DES MOINES — Iowa Secretary of Agriculture Mike Naig and 10 other elected Commissioners of Agriculture from around the country recently raised concerns with the Environmental Protection Agency about the biomass-based diesel volumes in the proposed Renewable Fuel Standard rulemaking for 2023 through 2025.
The coalition, led by Naig, also includes the elected commissioners from Alabama, Georgia, Kentucky, Louisiana, Mississippi, North Carolina, North Dakota, South Carolina, Texas, and West Virginia, according to a Department of Agriculture news release. They highlighted their concerns in a joint letter to EPA Administrator Michael Regan.
“Since its inception, the RFS has uplifted the agriculture economy and rural communities across the U.S. and has stimulated critical growth in biofuel markets, diversifying our available supply of critical liquid transportation fuels that drive our nation’s economic success,” wrote the coalition.
“However, EPA’s proposed rule fails to consider the key investments that our farmers and biofuel producers have made in recent years and ignores the historic level of biofuel and feedstock processing capacity expansion that is planned and underway, thereby restricting the opportunity for clean, homegrown biofuels to meet our nation’s energy independence and carbon reduction goals.”
A summary of concerns raised by the coalition included the following:
- While the U.S. is expecting to see more than 5 billion gallons of renewable diesel come online by 2025, the EPA’s proposed biomass-based diesel (BBD) volumes are significantly lower than current production and usage levels of biodiesel and renewable diesel. If this rule is finalized, it will hurt future advancements in feedstock and biofuel production as well as reduce supply in the diesel market.
- While conventional biofuel levels in the proposed rule appear to be sufficient in and of themselves, there is great concern over the potential cannibalization that could occur in this category due to the woefully inadequate BBD levels. Higher ethanol blends such as E15 and E85 provide consumer savings at the pump and emission reductions for the air, and the RFS should be harnessed to accelerate — not hinder — the use and availability of these homegrown, lower carbon fuel choices.
- In its final rule, the EPA is strongly encouraged to increase the proposed volumes for BBD — along with corresponding increases to the total advanced biofuel and total renewable fuel obligation levels — to account for the significant growth in investments and production capacity in the renewable diesel and biodiesel space.

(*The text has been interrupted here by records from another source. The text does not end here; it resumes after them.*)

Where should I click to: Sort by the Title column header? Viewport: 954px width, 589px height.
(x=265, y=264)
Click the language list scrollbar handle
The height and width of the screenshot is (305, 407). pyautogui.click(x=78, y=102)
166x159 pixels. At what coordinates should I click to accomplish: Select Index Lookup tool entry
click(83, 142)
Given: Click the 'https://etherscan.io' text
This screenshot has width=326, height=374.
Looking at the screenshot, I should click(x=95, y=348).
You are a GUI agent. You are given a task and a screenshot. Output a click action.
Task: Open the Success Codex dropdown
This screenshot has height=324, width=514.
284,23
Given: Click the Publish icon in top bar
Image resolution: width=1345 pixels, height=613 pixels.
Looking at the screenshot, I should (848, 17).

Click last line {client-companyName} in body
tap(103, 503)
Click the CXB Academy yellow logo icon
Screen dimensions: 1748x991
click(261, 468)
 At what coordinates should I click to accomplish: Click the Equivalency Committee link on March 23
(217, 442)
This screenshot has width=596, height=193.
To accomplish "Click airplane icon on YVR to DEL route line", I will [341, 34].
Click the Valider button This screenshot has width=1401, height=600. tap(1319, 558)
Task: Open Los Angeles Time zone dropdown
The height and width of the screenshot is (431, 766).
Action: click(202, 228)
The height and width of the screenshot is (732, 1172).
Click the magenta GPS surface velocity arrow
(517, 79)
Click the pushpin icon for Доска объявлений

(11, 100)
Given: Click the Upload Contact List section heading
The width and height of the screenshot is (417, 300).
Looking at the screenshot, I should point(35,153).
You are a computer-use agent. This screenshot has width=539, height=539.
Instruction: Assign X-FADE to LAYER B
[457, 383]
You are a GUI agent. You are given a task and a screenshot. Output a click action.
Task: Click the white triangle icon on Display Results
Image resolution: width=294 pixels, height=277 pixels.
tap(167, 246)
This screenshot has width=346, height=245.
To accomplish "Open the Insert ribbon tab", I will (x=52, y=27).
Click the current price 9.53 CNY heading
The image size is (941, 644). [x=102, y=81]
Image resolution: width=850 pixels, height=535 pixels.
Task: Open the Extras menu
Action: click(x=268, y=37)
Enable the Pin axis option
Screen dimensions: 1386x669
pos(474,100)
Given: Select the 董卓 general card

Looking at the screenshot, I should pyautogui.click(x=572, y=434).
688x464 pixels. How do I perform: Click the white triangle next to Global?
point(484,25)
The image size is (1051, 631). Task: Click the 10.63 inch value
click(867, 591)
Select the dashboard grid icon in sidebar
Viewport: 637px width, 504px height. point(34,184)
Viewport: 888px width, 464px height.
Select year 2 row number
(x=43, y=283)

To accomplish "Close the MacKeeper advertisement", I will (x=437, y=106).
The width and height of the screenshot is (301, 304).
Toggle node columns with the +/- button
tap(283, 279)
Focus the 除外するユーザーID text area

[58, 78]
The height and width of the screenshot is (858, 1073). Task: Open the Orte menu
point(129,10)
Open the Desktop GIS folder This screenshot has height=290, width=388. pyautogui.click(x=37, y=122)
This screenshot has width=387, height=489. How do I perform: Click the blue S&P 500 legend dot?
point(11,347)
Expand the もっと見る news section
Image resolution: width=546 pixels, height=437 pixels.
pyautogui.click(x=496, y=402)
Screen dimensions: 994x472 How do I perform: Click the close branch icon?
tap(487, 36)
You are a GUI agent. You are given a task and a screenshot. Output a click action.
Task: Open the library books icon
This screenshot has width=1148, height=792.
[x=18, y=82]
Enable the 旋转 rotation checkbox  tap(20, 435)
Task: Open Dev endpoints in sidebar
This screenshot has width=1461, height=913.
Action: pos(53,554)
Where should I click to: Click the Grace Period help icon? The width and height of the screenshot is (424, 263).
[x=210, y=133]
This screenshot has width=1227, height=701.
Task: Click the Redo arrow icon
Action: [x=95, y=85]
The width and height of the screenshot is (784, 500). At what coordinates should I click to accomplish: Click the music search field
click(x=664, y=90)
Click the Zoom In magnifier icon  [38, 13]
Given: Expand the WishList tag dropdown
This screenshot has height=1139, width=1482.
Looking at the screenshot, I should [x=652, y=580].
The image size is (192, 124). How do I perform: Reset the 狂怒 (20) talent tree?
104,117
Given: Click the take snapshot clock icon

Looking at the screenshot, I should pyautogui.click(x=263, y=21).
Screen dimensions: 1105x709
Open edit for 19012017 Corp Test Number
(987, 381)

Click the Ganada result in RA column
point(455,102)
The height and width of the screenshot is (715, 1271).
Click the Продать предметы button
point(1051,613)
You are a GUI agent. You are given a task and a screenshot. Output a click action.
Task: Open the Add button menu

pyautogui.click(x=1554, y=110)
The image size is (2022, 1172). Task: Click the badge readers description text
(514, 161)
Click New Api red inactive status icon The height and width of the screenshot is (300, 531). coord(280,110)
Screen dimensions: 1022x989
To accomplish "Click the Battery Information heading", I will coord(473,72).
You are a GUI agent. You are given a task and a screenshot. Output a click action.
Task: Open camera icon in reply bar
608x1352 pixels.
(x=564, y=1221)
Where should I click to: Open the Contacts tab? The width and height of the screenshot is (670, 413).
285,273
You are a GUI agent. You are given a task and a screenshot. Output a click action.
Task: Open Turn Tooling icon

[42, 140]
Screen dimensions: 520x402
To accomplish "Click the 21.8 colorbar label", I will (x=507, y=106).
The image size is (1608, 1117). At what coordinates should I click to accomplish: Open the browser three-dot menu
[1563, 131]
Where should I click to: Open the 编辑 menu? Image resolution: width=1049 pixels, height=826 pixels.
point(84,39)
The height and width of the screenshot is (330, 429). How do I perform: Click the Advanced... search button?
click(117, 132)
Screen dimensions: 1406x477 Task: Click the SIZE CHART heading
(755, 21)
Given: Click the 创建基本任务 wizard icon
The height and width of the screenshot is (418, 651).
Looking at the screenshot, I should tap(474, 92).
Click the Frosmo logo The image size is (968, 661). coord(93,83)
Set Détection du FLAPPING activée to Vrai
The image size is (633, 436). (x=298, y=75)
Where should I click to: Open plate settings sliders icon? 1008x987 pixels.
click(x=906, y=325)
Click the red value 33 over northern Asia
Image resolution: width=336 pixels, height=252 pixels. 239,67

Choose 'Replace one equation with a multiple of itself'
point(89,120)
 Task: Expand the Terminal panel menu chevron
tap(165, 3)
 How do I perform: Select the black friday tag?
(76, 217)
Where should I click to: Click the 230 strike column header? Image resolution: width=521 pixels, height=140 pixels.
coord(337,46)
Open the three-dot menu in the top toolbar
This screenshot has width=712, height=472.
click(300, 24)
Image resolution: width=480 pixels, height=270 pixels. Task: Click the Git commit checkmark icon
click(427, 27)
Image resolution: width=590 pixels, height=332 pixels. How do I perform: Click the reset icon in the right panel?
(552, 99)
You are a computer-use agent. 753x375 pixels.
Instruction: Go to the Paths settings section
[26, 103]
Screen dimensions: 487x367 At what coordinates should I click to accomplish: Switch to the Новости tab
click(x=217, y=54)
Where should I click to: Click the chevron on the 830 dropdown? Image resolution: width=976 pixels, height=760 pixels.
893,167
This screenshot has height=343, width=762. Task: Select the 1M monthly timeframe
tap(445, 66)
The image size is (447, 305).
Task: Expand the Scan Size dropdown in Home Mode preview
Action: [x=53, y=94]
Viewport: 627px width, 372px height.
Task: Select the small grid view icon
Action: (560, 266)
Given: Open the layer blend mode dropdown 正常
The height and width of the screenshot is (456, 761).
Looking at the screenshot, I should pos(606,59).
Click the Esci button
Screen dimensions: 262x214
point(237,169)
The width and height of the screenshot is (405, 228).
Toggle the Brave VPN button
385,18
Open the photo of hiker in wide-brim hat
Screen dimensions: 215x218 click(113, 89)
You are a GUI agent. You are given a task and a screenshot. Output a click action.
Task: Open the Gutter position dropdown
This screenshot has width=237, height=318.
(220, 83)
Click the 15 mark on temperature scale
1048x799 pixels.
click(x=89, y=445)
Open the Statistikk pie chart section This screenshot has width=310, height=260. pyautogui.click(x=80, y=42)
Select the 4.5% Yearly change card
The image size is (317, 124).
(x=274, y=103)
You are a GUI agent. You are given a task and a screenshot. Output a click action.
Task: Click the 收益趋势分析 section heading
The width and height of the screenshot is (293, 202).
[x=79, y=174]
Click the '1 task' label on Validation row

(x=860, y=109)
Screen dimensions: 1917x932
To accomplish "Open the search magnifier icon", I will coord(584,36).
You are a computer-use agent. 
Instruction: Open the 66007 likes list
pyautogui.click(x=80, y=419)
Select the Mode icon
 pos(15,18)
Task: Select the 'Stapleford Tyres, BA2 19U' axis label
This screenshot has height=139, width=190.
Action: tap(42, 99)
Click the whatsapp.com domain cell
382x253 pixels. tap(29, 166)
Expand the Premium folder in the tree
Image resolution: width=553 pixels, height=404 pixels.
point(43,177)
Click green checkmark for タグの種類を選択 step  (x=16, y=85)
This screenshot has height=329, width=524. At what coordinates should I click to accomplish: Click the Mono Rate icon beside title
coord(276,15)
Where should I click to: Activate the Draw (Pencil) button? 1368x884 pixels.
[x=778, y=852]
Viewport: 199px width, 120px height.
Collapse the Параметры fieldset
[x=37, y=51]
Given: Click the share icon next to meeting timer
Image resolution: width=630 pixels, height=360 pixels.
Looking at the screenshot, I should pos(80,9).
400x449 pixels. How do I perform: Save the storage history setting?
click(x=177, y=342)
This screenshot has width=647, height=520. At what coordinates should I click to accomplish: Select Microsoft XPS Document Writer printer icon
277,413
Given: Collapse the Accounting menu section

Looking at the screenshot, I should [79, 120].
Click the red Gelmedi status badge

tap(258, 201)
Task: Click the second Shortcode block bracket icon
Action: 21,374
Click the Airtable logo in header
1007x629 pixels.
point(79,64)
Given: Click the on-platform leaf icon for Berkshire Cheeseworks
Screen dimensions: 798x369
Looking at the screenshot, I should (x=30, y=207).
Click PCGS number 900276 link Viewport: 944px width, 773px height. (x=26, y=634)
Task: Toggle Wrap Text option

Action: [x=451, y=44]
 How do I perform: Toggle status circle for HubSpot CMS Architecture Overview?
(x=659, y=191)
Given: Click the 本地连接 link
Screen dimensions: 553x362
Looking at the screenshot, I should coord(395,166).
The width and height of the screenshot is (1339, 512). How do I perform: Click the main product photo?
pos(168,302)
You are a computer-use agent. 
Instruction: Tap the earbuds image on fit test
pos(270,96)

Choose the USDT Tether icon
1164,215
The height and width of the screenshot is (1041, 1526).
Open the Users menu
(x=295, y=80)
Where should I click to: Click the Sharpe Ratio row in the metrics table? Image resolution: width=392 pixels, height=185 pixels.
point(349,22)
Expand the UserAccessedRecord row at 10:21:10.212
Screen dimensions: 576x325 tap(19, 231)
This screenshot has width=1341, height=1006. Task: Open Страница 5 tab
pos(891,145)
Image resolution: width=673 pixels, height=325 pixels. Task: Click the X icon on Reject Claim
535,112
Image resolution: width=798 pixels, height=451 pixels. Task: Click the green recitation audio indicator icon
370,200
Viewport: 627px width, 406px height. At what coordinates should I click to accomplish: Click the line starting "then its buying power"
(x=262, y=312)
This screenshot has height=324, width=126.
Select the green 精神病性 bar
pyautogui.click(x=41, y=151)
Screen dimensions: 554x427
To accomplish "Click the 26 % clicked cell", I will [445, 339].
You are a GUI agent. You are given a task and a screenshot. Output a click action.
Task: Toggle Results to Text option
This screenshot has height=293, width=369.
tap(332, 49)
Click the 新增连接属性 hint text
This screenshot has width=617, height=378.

Without considering the increases in newly available feedstocks, crush capacity and biofuel production, the EPA will be hurting investments and impacting supply of critical fuels in the diesel market. Biofuels offer the most immediate and affordable path to both reducing greenhouse gas emissions and enhancing U.S. energy security.
The EPA and Biden Administration are expected to finalize and announce the RFS volumes later this year.